Only lines with the string "position" should be returned from the data below.

Dataset entries: Begin

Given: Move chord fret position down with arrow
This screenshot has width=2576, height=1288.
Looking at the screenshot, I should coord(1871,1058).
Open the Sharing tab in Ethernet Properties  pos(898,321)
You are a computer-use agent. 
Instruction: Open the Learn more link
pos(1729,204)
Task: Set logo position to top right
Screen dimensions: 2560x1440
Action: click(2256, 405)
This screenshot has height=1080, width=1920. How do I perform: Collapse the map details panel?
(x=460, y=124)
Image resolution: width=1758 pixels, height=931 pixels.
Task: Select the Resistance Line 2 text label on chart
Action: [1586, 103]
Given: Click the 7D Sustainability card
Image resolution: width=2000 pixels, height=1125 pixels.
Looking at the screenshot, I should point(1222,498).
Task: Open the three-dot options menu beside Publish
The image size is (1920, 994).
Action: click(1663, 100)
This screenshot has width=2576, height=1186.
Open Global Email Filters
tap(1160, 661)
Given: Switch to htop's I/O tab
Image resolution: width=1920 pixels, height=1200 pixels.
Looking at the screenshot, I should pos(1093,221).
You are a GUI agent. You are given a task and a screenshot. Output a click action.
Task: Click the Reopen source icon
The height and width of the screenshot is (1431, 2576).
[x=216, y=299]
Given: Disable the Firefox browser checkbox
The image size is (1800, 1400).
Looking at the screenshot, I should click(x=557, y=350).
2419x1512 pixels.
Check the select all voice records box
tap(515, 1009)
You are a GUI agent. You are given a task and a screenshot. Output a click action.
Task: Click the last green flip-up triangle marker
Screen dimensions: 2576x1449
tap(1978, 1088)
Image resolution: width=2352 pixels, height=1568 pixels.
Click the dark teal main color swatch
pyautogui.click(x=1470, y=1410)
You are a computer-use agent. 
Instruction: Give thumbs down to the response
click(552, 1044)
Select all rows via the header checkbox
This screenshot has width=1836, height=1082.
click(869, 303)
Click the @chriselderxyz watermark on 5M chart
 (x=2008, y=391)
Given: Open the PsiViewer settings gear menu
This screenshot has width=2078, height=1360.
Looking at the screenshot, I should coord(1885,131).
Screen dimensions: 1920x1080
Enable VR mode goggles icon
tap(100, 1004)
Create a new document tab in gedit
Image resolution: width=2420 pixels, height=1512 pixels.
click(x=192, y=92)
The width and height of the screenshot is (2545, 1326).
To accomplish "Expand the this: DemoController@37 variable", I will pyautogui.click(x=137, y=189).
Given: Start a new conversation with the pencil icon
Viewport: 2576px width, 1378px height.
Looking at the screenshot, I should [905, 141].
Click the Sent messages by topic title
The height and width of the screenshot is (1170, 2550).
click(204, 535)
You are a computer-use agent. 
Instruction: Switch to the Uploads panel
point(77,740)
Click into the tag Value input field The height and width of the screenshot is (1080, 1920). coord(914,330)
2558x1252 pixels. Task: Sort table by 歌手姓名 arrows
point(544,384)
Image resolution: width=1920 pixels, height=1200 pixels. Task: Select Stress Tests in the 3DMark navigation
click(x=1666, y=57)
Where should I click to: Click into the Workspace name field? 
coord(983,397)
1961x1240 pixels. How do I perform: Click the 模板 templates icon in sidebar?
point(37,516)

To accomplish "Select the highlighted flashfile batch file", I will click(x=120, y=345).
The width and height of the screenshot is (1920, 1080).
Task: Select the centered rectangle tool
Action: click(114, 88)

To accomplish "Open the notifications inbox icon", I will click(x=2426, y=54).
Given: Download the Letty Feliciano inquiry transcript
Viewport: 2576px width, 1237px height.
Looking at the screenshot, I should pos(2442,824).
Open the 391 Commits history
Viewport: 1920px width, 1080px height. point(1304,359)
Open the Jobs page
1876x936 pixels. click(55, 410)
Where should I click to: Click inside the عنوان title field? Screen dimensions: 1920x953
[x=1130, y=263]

Dataset entries: End

### Result for this exercise
Given: Move chord fret position down with arrow
Task: Set logo position to top right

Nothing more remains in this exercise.